BTCC / BTCC Square / tipranks /
Stocks Soar to Record Highs Despite Trump’s Fed Feud, Tariff Turmoil & Nvidia Slowdown

Stocks Soar to Record Highs Despite Trump’s Fed Feud, Tariff Turmoil & Nvidia Slowdown

Author:
tipranks
Published:
2025-08-29 12:30:19
21
1

Stocks Power to New Highs Even as Trump Battles the Fed, Tariffs Bite & Nvidia Slows

Markets defy gravity as political drama and tech headwinds fail to dent bullish momentum.

Federal Standoff Escalates

Trump's public battle with the Fed intensifies—yet equity markets brush off the tension like yesterday's news. Investors keep pouring capital into equities, treating central bank conflicts as background noise.

Tariffs Take a Bite

Trade tensions simmer as tariffs squeeze import margins. Companies recalibrate supply chains, but somehow corporate earnings continue climbing. Someone's clearly making money—just not the consumers footing the bill.

Nvidia Hits a Speed Bump

The chip giant's slowdown sparks concern about tech sector vitality. But rather than triggering a sell-off, it merely rotates capital into other sectors. Because nothing says 'healthy market' like ignoring warning signs from a bellwether stock.

As stocks punch through resistance levels, Wall Street celebrates while Main Street wonders when the music stops. Another day, another disconnect between market performance and economic reality—classic finance theater.

Elevate Your Investing Strategy:

  • Take advantage of TipRanks Premium at 50% off! Unlock powerful investing tools, advanced data, and expert analyst insights to help you invest with confidence.

Despite all of that, investors kept buying. There are three main reasons why the rally has not stopped.

1. Traders Care About Policy, Not Political Drama

Markets are not a place where people vote for or against political figures. Investors are trying to judge how events will affect the value of their holdings. The current battle over Fed governor Lisa Cook is dramatic, but traders are focused on whether it will change the path of interest rates. So far, they see no shift.

Rate cuts are still expected to begin this fall. This is what shapes bond yields and stock valuations. For this reason, the political noise is not enough to turn the market lower. In past cycles, traders did not sell stocks because of hearings, lawsuits, or leadership battles. They sold when earnings collapsed or when the economy fell into recession. The same pattern is playing out now.

2. Prices Move on Confidence as Much as Numbers

Stock prices are not always set by balance sheets and forecasts. They are also shaped by how confident or fearful investors feel. At the moment, the VIX index, which tracks expected volatility, is sitting NEAR its lowest point of the year. Low volatility gives investors the sense that it is safe to keep adding to positions.

Nvidia’s results show how this works. Growth has slowed compared with its breakneck pace, yet the company still generated more than $46 billion in revenue last quarter. For many traders, the long-term story of artificial intelligence is still strong. That belief helps offset weaker guidance in the short term.

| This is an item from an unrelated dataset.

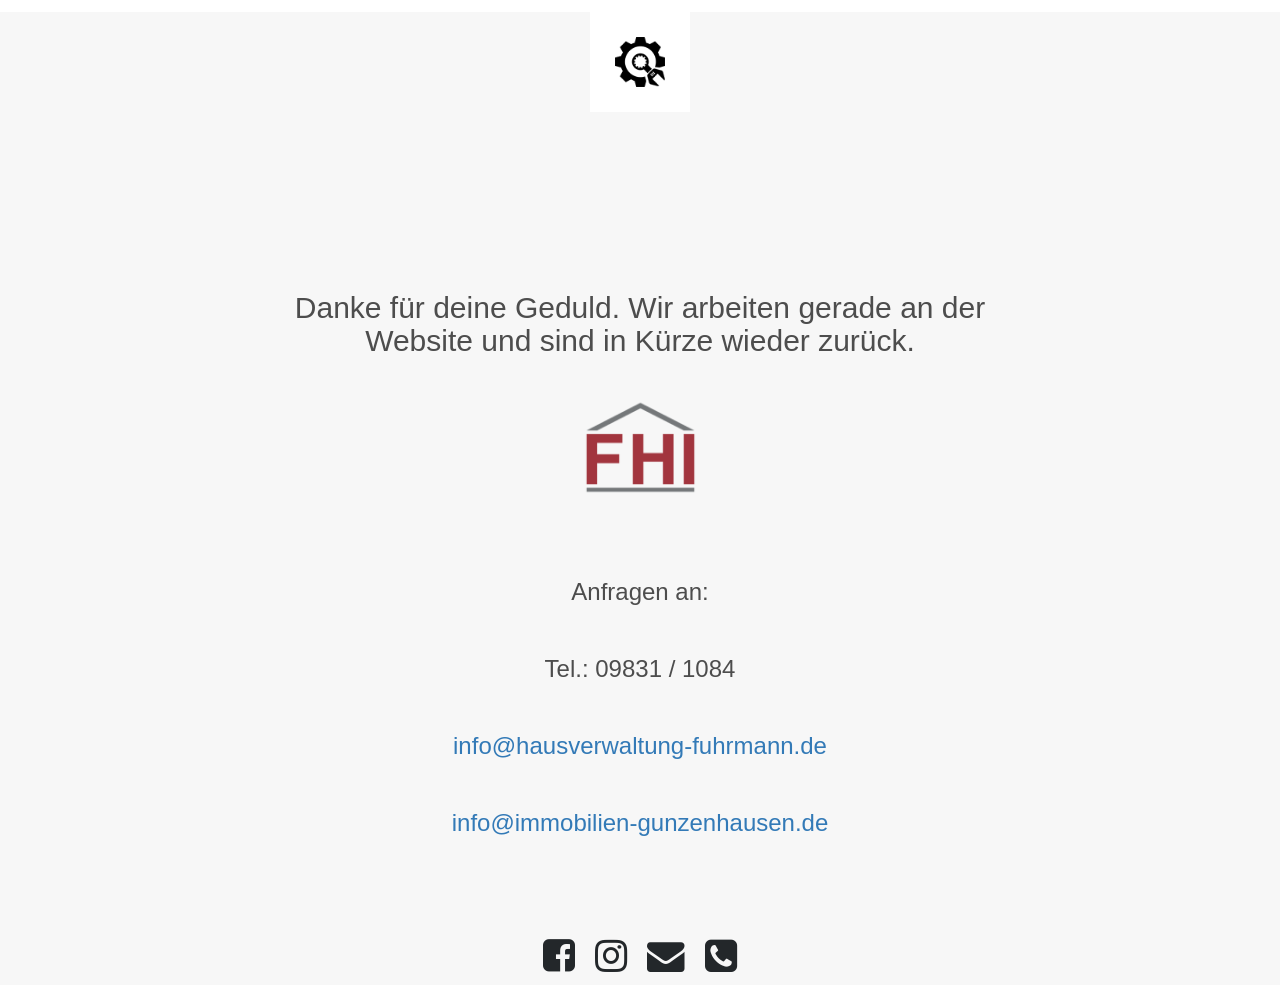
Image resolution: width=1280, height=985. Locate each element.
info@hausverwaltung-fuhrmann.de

Momentum also plays a role. When stocks are rising, funds and individuals often buy simply because prices are moving higher. That keeps demand steady, even if not every headline is positive.

3. Stocks Usually Climb Slowly Before They Fall Fast

The saying that stocks go up by the stairs and down by the elevator still holds true. Gains tend to build over time, while losses usually come all at once. Right now, the environment is still supportive of gradual gains.

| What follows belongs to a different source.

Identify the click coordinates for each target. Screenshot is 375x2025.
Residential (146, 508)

Economic data has not collapsed. Growth is holding up, inflation is easing, and consumers are still spending. These signs give investors confidence that profits will not fall sharply.

The new tariffs fit into the same pattern. They are disruptive to trade and will raise costs for some companies, but Wall Street sees the overall impact as limited for now. A $10 billion hit is small compared with the size of the U.S. economy. Until tariffs clearly cut into earnings, the market is likely to look past them.

There is also cash waiting to be deployed. Money market funds hold trillions of dollars, and some of that money is moving back into stocks as bond yields come down. This provides a steady base of demand under the market, which helps keep the rally intact.